One hears a lot of this, and Jacoby’s examples of Republican largesse and mismanagement are irrefutable. But I became a Bloodthirsty Liberal, and a supporter of the President, on September 11, 2001 because he clearly articulated (yes, I said Bush clearly articulated) the natures of the attack and of our enemies. Few were as brave as he then to speak of moral absolutes; precious fewer since. I have remained loyal (here and in the voting booth) out of gratitude for his leadership at that time–when I fell to my knees to thank God that Al Gore, for whom I had voted, hadn’t been elected.

Bush said then, and has repeated consistently, that we are engaged in a long-term war. He once termed it a war on terror, but now refers to it more accurately as a war against Islamic facism. I agree, and I am not ready to turn that war over to the feckless, opportunistic Democrats, whose foreign policy ranges from appeasement to isolationism. Will the duties of office change their approach to something more responsible? Possibly.
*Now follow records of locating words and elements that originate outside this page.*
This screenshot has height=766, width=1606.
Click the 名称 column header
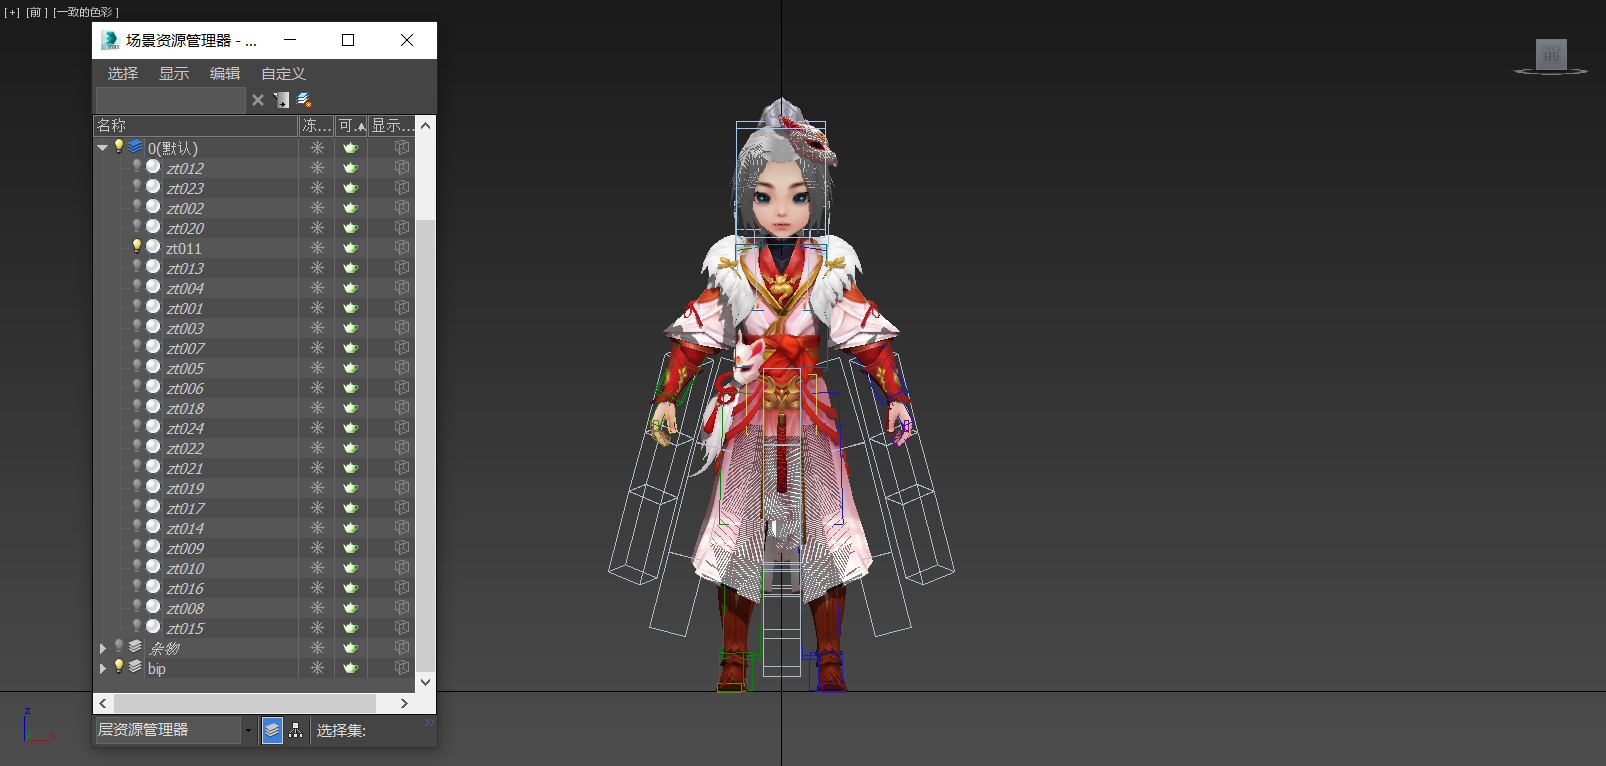coord(195,126)
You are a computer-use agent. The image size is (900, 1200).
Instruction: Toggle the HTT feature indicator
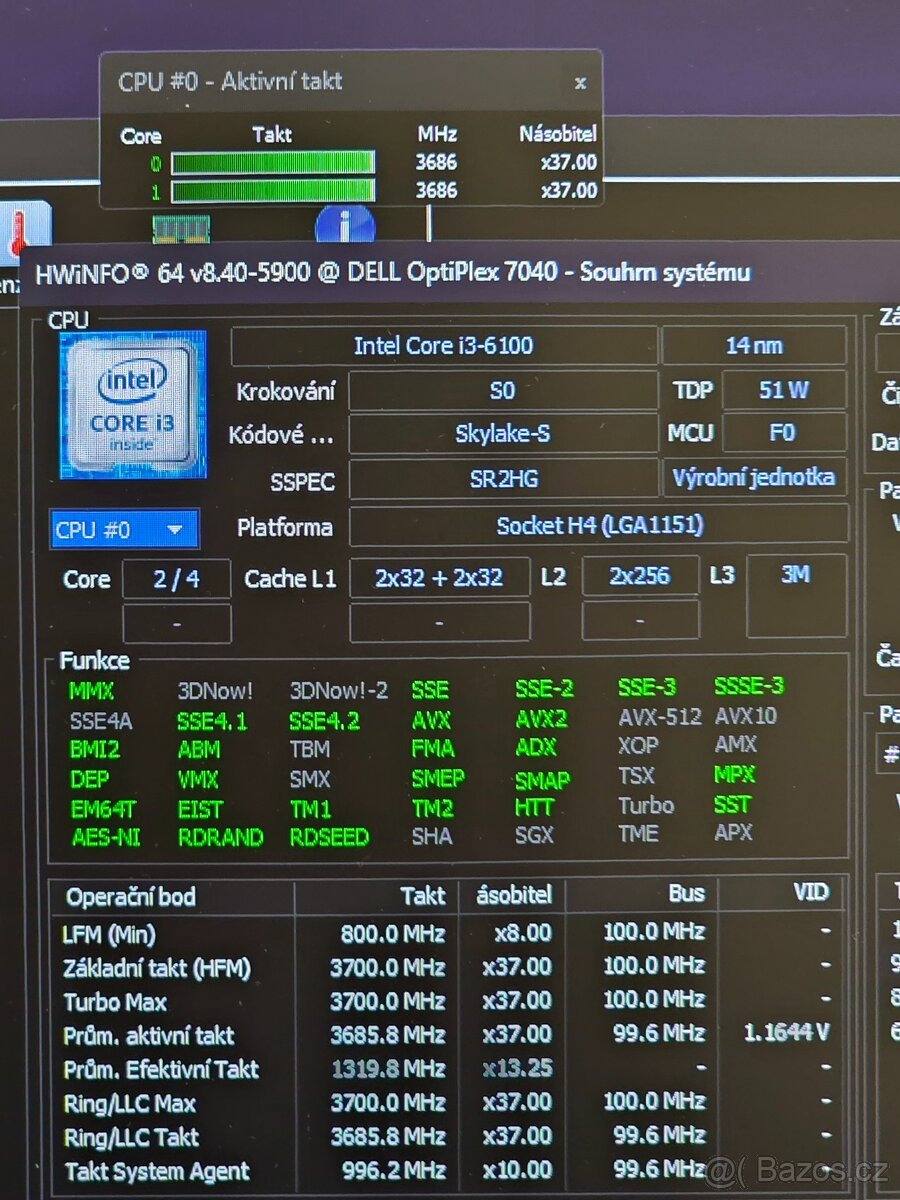point(536,806)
But to reward their craven, demoralizing, self-loathing behavior with political victory would make me nauseated, and would hardly send them the message to get real.

I realize Jacoby is talking only about the congressional elections this fall–not the presidential race in ‘08–and that a protest vote in Massachusetts won’t change the preordained outcome. Neither do I expect to see a “Hillary!” bumper sticker on his car. But as a former Democrat, I had to put up with a lot worse crap than this (partial-birth abortion, lukewarm friendship–if not hostility–toward Israel), and I held rank. It was only their borderline treasonous behavior that drove me first to defend the President, and then to vote for him.

I have come to admire Jacoby and many other conservative columnists (see my tiresome paeans to Mark Steyn), but I won’t be joining any protest votes. I’ve already voted for enough Democrats in my lifetime.